3/5/25 Seminar: "The Object Bagplot for Non-Euclidean Spaces: A Visualization and Outlier Detection Tool for Hyperbolic Data"

The CTML Seminar Series continues on March 5th! Join us for an exciting talk on "The Object Bagplot for Non-Euclidean Spaces: A Visualization and Outlier Detection Tool for Hyperbolic Data" led by CTML GSR Andy Kim. This talk will take place from 12:00PM-1:00PM at Berkeley Way West, 5th Floor, Room 5401.
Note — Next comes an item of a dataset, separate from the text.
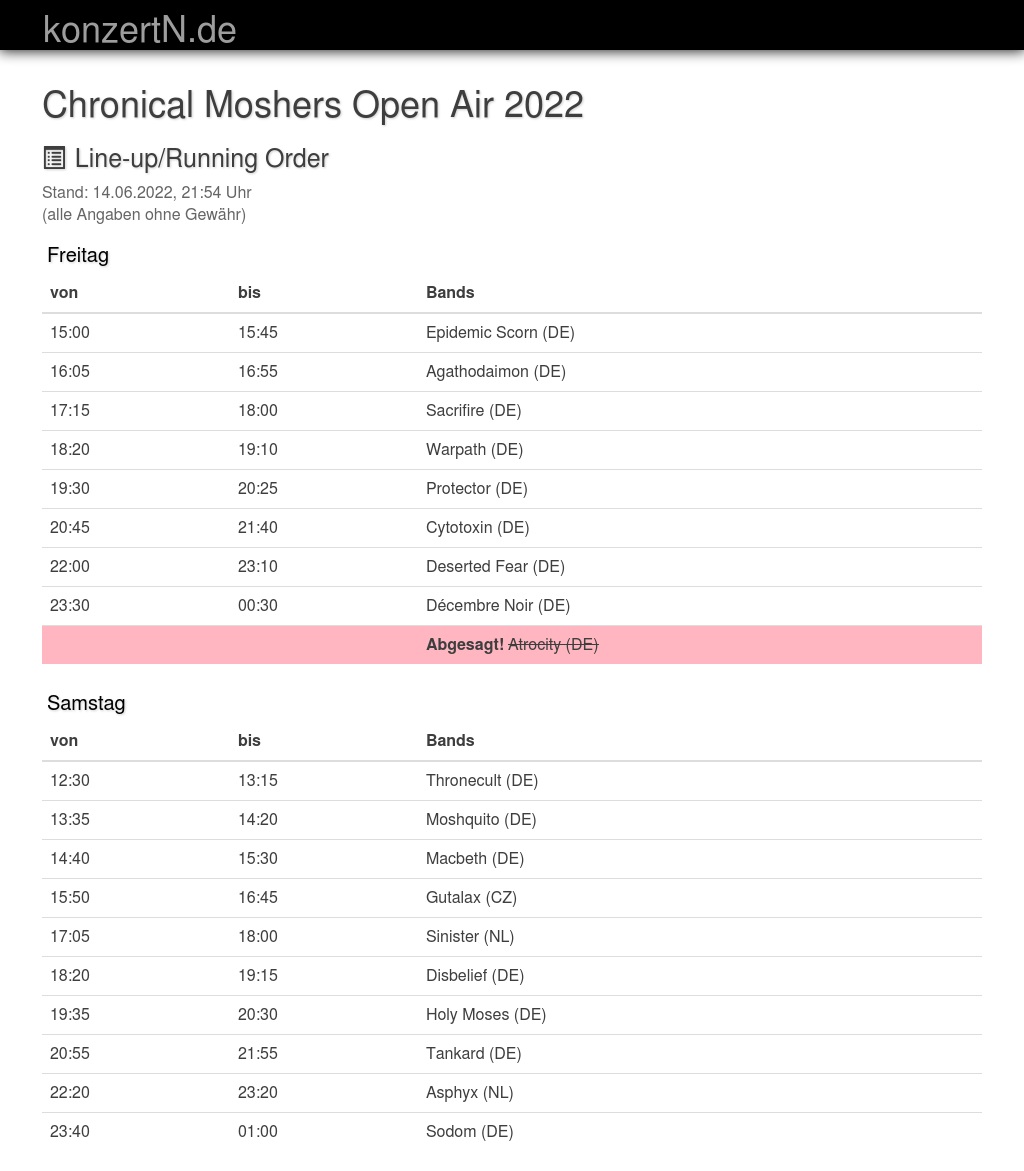
Task: Click the von column header under Samstag
Action: coord(64,741)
Exploratory data analysis in non-Euclidean spaces is an underdeveloped field, despite their growing importance in modern machine learning applications. In particular, hyperbolic space is a useful framework for efficiently embedding data with hierarchical, tree-like, or highly structured data, such as network embeddings, natural language processing, and phylogenetics. By allowing for more compact representations, hyperbolic space preserves latent hierarchies, and enables more efficient distance-based computations compared to data embedded in Euclidean space. However, methods for visualizing and interpreting data in these kinds of non-Euclidean spaces are limited.
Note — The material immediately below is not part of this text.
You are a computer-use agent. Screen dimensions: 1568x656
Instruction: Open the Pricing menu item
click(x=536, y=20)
In this CTML talk, I introduce a general method for constructing the object bagplot in non-Euclidean spaces, with a focus on hyperbolic geometry as an example where this method is particularly effective. Building on the approach of Dai et al., the object bagplot uses metric halfspace depth and Riemannian geometry to identify typical and extreme observations, facilitating outlier detection, feature selection, and interpretation of complex data distributions. By drawing connections from depth-based visualization tools in Euclidean spaces (boxplots and bagplots) to non-Euclidean spaces, this approach offers a practical and intuitive framework for analyzing structured data in complex geometric spaces, enabling better insights and decision-making in applications where methodology is relatively sparse.